La proposition de loi pour l'encadrement des stages, examinée mercredi 19 février à l'Assemblée nationale, vise à sanctionner des abus, difficiles à quantifier. Elle instaure des mesures protectrices des stagiaires qui pourraient décourager les employeurs.
"On est envahi de demandes de stage, j'en refuse 80 %." Frédéric Pintiau, gérant de l'agence de communication Anna à Mulhouse n'est pas le seul à tenir ce discours. Et les étudiants l'expérimentent régulièrement chaque année quand ils partent à la recherche d'un stage. Une étape utile dans leur cursus, car selon l'enquête annuelle de l'Association pour l'emploi des cadres (APEC) 20 % des diplômés obtiennent un emploi après une première expérience en entreprise.
La proposition de loi pour l'encadrement des stages examinée mercredi 19 février à l'Assemblée nationale est la 5e sur le sujet depuis 2006. Malgré une réglementation assez dense, les dérives sont, semble-il encore fréquentes, mais difficile à quantifier. "Les abus existent probablement, admet Virginie Muhr, présidente de l'Association national des directeurs des ressources humaines (ANDRH) en Alsace, mais j'interviens auprès de nombreuses PME et je ne constate pas ce phénomène." Pour contrer les abus existants, la proposition de la député socialiste de Meurthe-et-Moselle, Chaynesse Khirouni, vise à instaurer des quotas de stagiaires pour des entreprises d'au moins 50 salariés.

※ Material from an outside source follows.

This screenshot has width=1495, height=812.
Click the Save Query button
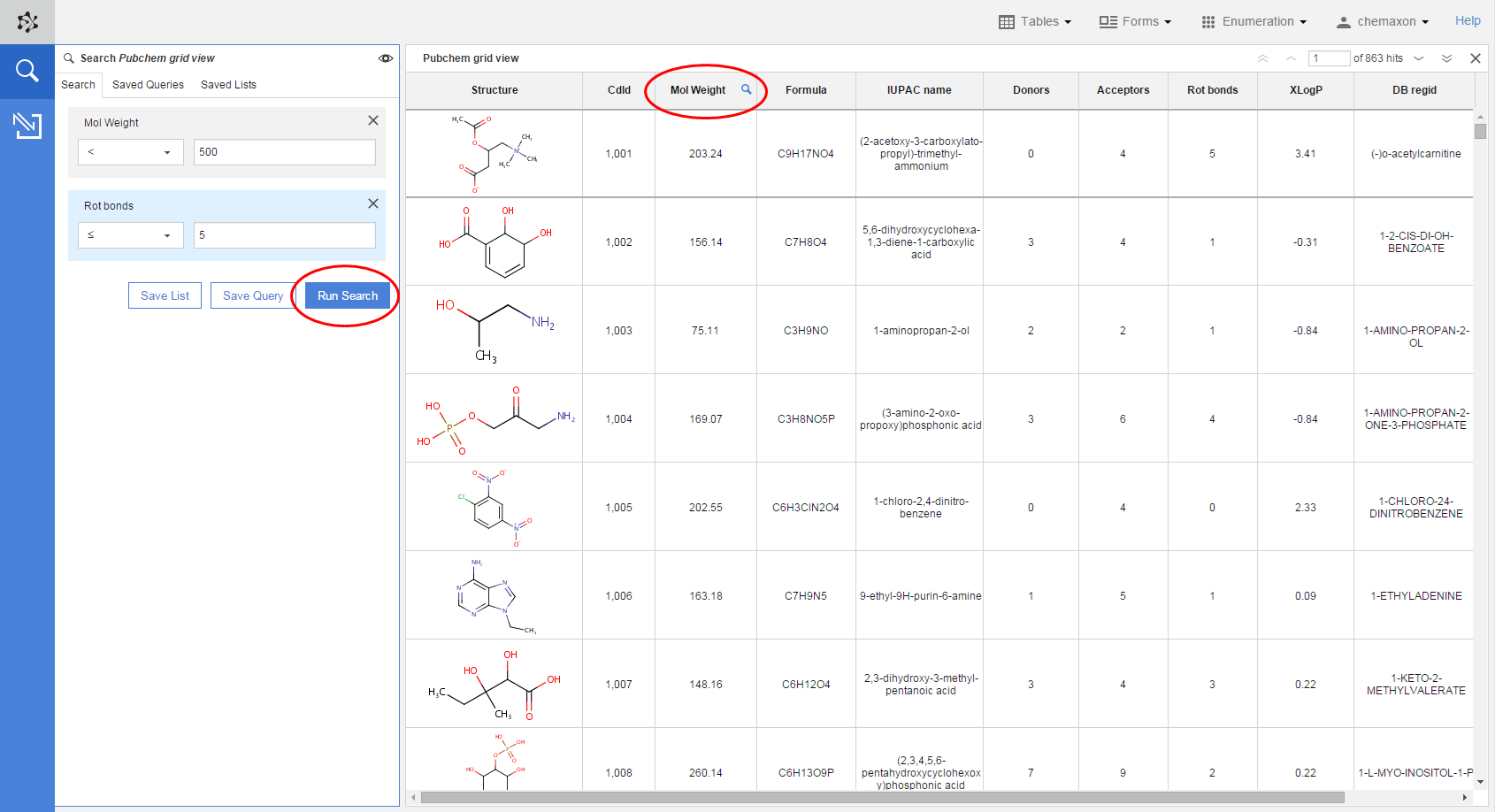[253, 295]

Diverses mesures protectrices des jeunes sont également prévues comme donner 2,5 jours de congés par mois ou encadrer des horaires pour qu'ils ne dépassent pas quarante-huit heures hebdomadaires. "Je ne comprends pas l'intérêt de la loi", avoue M. Pintiau. "Ça va décourager des employeurs, et finalement les stagiaires sont lésés." "Il faut que les deux – le stagiaire et l'employeur - trouvent un avantage dans le stage, ce qui ne sera pas le cas s'il est trop cadré" ajoute Virginie Muhr. Les mesures proposées dans la loi sont pour la DRH le signe d'une évolution des mentalités. "Les jeunes stagiaires n'ont plus forcément envie de travailler 50 heures par semaine, ce qui est compréhensible."

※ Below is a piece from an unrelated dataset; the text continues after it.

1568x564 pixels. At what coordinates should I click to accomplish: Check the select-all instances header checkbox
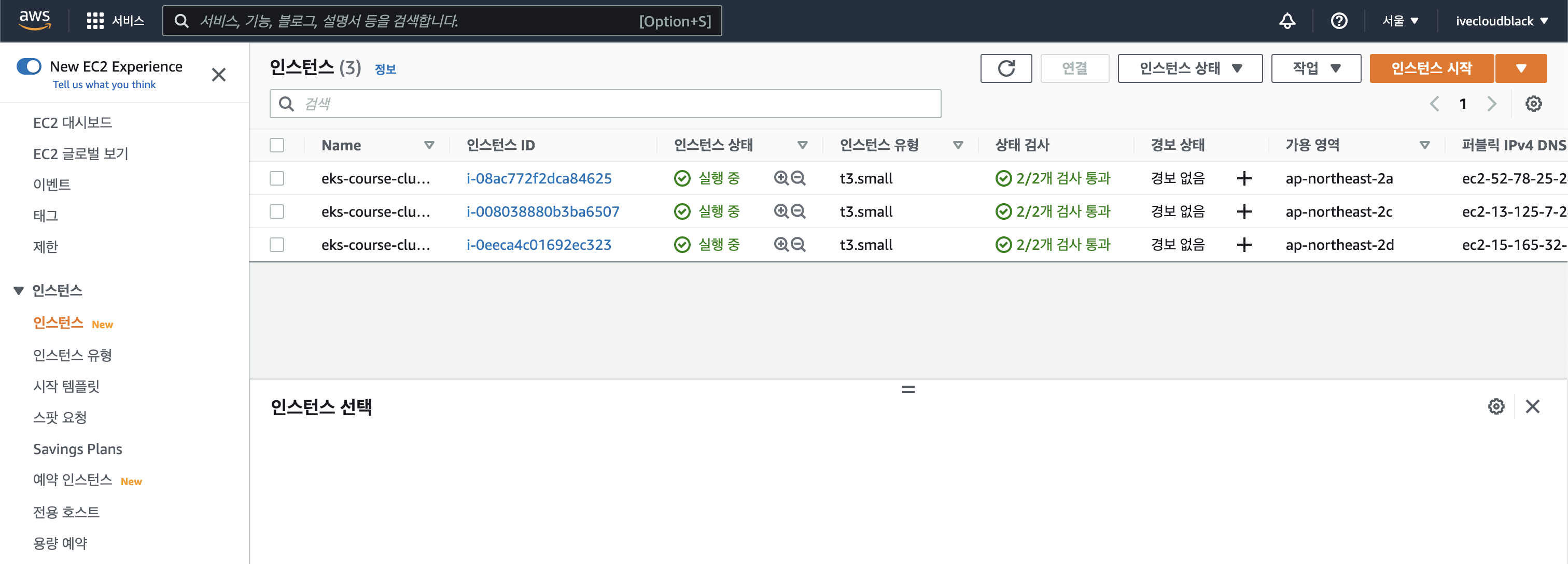277,146
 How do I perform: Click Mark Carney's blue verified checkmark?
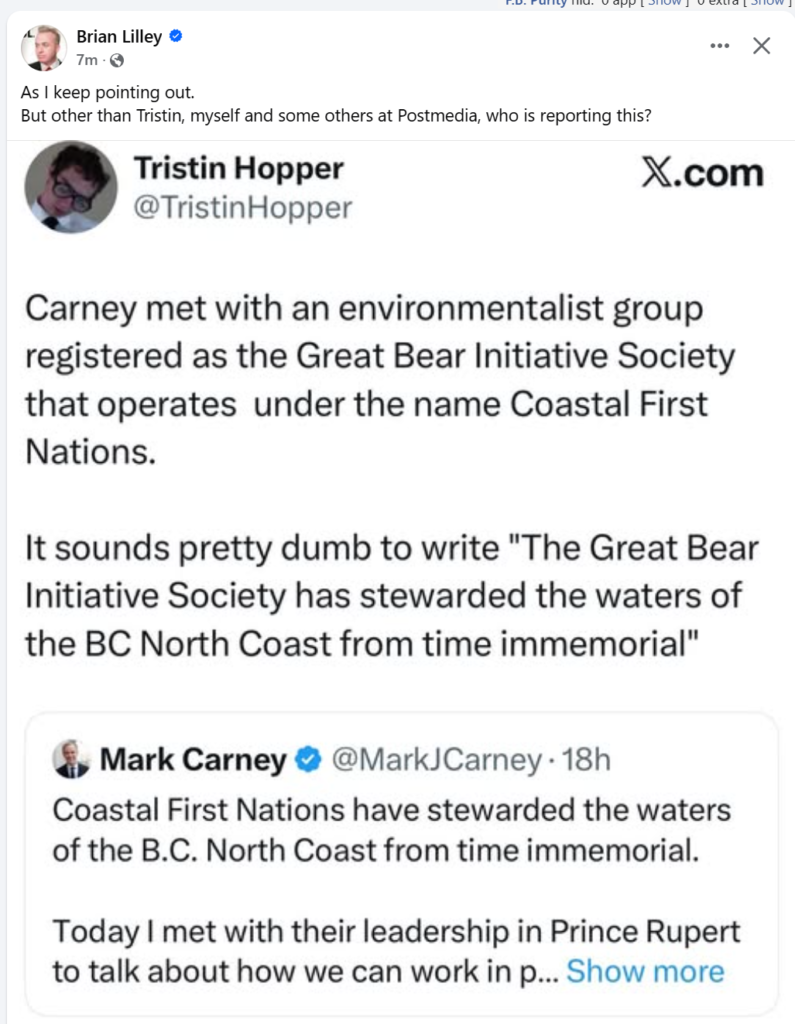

Côté étudiant - les principaux concernés puisqu'ils sont 840 000 sur 1,2 million de stagiaires en France - l'UNEF, syndicat de gauche, est plutôt satisfait de la proposition de loi, et fait partie de ceux qui revendiquent des congés pour les stagiaires. A droite de l'échiquier politique, Sébastien Prod'homme, le président de l'UNI Strasbourg est plus sceptique sur l'intérêt de la législation. "Les abus de stage, c'est marginal, assure-t-il. Dans ma filière, en LEA (langues étrangères appliquées), les entreprises dans lesquelles les stages se sont mal passés sont black listées et le corps enseignant nous met en garde sur les stages qui ne correspondent pas à notre cursus." Pour lui, les congés n'ont pas lieu d'être pendant un temps "où on a besoin d'acquérir de l'expérience."